Come fossero scommettitori indebitati fino al collo (ogni riferimento non è puramente causale) i padroni del pallone si inchinano al primo che tira loro due briciole. O all’unico che può farlo, dato che i complicatissimi bandi della Lega sono stati scritti proprio per agevolare e confermare il monopolio. Così Dazn e Sky si portano a casa l’intero malloppo con soli 900 milioni l’anno. E non per tre, ma per i prossimi cinque anni: dalla stagione 2024/25 alla 2028/29.

Non che le buste chiuse con dentro le offerte dei fondi per il canale della Lega avrebbero portato di più. Non saranno mai aperte, ma si parla di cifre di gran lunga inferiori. E così sono 700 milioni all’anno da Dazn per tutte le partite e 200 da Sky per 3 in co-esclusiva ogni turno. 900 in totale: una cifra al ribasso, sempre più lontana dalla concorrenza. L’anno scorso erano 927,5. 

Forse gli anni prossimi ci saranno dei bonus, dei revenue sharing da 30-40 milioni. Ma il problema è quando si confronta la Serie A con gli altri campionati, con gli oltre 2 miliardi della Premier, che con i diritti esteri raddoppia sfiorando i 5 miliardi l’anno. O i 2 miliardi della Liga e il miliardo e mezzo della Bundesliga. Non reggiamo il confronto. Perché il campionato italiano giustamente non se lo fila più nessuno nemmeno all’estero, quindi ai 900 milioni del mercato interno ne aggiunge 200-300 al massimo.

Anche perché se la domenica a mezzogiorno, nel prime time televisivo asiatico, continua a offrire meravigliosi classici come gli 0-0 senza tiri in porta, è difficile innamorarsi del calcio italiano. E così ci si accorge che negli ultimi dieci anni i diritti tv nei principali campionati europei sono aumentati a dismisura: raddoppiati o addirittura o triplicati. Mentre noi, che una volta eravamo re, siamo cresciuti nemmeno del 20%. E adesso giochiamo addirittura al ribasso.

Per tacere della ridistribuzione. Con la pessima legge Melandri, peggio emendata dal decreto Lotti, solo in Italia le solite squadre prendono 80-100 milioni l’anno, mentre le piccole non arrivano 30 milioni. Una sperequazione che non ha eguali negli altri campionati, e rende il torneo sempre meno competitivo, e sempre meno attraente. E sempre meno vendibile. Il monopolio è sempre deleterio.

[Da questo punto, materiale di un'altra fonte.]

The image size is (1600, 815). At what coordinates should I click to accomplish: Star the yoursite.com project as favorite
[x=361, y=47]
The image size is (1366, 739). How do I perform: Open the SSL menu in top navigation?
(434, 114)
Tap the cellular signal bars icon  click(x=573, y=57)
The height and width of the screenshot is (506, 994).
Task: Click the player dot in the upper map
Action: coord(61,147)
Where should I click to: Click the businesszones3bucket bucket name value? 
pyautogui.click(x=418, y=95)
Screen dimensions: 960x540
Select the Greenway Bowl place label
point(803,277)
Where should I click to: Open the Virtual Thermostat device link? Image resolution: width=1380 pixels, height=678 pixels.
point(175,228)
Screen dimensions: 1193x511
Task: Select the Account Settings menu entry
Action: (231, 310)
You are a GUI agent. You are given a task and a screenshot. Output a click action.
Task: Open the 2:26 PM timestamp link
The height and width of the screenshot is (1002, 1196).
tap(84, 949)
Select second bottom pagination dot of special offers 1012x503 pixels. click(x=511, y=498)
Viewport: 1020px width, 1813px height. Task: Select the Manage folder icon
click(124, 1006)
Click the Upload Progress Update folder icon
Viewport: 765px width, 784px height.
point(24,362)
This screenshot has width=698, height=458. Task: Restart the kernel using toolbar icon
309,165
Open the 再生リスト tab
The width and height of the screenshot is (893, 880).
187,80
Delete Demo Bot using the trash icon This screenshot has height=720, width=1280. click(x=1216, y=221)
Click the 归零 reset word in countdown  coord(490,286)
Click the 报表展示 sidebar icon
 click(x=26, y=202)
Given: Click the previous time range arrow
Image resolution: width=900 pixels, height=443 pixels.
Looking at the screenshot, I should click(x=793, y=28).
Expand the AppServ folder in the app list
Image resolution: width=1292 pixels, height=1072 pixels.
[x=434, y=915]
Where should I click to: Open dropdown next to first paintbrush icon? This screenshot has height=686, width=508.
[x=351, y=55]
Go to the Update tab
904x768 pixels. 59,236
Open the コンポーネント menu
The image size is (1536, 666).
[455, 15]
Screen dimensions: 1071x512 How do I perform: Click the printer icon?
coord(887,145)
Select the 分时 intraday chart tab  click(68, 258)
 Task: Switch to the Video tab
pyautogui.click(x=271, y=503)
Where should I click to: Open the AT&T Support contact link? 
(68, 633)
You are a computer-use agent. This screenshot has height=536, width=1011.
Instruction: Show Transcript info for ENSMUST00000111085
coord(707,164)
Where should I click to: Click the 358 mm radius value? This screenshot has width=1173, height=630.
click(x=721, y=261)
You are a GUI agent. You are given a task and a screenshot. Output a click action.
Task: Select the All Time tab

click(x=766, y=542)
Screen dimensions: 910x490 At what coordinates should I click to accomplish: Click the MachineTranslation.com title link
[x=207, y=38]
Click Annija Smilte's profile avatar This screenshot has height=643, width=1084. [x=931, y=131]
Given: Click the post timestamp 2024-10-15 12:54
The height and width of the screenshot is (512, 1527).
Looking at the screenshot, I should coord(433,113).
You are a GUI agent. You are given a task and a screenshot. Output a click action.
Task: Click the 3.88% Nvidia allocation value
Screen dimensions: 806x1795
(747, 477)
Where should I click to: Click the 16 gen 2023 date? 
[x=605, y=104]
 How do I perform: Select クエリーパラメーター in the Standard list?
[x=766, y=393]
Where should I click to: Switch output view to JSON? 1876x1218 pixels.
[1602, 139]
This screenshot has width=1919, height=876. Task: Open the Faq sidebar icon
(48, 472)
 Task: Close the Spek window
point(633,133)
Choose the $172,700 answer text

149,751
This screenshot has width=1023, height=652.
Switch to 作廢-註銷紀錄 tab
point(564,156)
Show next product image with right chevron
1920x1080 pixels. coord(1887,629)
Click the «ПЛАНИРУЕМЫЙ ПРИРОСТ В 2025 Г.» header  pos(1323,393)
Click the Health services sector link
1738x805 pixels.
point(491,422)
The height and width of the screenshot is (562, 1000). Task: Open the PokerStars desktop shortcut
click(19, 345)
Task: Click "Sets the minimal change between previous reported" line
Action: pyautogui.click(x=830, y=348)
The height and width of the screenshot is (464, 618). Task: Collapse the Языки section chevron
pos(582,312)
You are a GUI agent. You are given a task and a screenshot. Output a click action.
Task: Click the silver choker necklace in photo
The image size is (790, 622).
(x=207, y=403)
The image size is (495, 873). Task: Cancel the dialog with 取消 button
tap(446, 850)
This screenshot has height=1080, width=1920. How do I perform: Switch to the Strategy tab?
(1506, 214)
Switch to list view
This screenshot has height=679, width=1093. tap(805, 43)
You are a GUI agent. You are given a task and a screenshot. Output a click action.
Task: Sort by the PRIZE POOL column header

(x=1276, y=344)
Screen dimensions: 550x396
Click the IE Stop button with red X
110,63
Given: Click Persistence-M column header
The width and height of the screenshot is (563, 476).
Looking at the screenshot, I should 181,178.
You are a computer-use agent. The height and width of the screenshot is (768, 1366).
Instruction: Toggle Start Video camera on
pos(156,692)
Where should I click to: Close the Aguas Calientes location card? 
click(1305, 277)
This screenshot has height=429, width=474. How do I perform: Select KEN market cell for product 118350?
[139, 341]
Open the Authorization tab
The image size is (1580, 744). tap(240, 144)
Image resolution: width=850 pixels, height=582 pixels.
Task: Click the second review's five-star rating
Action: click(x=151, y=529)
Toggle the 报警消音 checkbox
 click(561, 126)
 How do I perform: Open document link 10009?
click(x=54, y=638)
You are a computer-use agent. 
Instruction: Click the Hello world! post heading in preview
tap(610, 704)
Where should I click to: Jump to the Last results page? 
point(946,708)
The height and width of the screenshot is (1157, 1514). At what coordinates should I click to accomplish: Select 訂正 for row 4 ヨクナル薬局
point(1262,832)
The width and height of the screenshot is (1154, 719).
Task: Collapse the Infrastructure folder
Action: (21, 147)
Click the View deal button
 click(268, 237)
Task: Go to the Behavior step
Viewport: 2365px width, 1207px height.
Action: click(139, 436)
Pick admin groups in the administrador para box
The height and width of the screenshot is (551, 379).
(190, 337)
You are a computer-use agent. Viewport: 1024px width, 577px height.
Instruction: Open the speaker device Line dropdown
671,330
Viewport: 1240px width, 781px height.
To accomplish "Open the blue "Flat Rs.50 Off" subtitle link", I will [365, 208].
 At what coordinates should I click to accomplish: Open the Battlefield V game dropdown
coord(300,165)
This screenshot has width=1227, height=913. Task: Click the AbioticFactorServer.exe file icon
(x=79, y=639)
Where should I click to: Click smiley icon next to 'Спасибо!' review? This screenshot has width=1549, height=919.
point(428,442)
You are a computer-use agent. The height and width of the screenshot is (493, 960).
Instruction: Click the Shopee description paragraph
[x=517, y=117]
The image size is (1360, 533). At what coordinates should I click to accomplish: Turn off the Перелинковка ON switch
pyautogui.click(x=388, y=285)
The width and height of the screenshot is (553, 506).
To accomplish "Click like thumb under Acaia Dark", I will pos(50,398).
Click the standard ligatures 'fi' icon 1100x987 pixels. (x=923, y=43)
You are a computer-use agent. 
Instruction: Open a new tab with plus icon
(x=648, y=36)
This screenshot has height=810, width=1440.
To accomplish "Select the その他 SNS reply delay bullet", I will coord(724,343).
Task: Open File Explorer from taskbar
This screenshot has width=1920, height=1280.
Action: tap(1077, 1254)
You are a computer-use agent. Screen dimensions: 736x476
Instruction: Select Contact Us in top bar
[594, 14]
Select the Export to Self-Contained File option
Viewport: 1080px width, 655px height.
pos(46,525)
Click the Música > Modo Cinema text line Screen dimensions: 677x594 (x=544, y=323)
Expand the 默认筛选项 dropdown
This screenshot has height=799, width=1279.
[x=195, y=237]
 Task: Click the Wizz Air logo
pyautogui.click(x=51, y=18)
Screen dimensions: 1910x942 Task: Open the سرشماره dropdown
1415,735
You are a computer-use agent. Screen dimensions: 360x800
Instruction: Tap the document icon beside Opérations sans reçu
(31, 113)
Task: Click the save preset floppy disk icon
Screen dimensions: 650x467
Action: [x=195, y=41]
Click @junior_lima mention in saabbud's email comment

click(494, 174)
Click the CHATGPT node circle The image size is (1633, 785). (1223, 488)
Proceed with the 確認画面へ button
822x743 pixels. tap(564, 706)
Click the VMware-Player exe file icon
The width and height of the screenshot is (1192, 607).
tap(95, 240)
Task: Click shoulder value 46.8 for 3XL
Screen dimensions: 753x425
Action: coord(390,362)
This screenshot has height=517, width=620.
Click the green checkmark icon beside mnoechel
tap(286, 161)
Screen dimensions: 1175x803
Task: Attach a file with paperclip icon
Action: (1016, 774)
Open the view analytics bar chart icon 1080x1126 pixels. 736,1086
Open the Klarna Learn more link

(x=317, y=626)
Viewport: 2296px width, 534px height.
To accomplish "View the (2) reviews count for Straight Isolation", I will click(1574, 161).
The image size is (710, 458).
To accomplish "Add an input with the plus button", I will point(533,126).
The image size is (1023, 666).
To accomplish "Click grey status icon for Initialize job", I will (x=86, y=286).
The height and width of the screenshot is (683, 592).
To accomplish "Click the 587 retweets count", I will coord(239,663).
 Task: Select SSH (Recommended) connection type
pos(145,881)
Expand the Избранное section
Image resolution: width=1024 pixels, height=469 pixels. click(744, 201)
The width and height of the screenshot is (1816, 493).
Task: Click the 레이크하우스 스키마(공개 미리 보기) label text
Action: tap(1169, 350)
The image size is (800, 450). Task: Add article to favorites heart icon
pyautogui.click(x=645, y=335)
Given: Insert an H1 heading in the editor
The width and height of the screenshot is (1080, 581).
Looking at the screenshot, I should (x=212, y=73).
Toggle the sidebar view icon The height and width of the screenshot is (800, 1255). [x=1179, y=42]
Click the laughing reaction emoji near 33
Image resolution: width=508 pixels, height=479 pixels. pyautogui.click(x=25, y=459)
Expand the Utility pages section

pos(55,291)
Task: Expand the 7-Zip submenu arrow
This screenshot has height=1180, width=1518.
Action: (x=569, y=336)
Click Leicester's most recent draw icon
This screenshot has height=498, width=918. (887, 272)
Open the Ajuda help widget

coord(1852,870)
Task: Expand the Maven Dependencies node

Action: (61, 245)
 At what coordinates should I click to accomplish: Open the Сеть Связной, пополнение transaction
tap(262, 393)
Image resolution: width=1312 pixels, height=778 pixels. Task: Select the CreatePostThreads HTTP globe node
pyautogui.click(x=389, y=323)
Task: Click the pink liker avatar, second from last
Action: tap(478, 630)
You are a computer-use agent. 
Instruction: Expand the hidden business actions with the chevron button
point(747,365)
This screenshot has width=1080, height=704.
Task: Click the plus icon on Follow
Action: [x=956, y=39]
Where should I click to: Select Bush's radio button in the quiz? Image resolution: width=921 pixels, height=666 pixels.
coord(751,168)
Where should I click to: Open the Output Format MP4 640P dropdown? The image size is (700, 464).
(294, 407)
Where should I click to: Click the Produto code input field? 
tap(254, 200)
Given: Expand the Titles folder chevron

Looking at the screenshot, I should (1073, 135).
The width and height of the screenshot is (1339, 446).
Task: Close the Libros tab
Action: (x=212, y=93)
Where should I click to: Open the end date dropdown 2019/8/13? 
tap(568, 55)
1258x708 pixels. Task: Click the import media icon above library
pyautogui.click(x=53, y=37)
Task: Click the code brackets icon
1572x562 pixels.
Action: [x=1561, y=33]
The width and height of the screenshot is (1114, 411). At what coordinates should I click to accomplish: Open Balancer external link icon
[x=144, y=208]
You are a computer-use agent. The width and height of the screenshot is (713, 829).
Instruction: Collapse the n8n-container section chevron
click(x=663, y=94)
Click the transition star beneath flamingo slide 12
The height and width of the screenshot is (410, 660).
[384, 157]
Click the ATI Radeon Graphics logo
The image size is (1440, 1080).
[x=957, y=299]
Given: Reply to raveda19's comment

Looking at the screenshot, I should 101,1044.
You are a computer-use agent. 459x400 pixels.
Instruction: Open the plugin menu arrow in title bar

Perché se nel resto d’Europa i diritti tv incidono per il 30-40% del bilancio di una big e per il 50-60% di una piccola squadra, perché altrove i club riescono a generare introiti da altre voci, come sponsor, stadi, marketing, merchandising e indotti vari, in Italia l’incidenza della televisione sui ricavi parte dal 40-50% delle big e arriva al 70-80% delle piccole. Questo significa che mentre dalle tv arrivano sempre meno soldi, questi incidono sempre di più.

E in mancanza di alternative allora meglio mettere su teatrini dell’assurdo, con i vari Cairo, Lotito e De Laurentiis che fingono di litigare. E poi si abbracciano, e poi fanno pace e poi urlano ancora. E poi attaccano la pirateria, come se fosse quella il problema e non fosse invece la loro incapacità di immaginare qualcosa di decente. D’altronde leggenda vuole che sul Titanic mentre si affondava l’orchestra continuasse a suonare.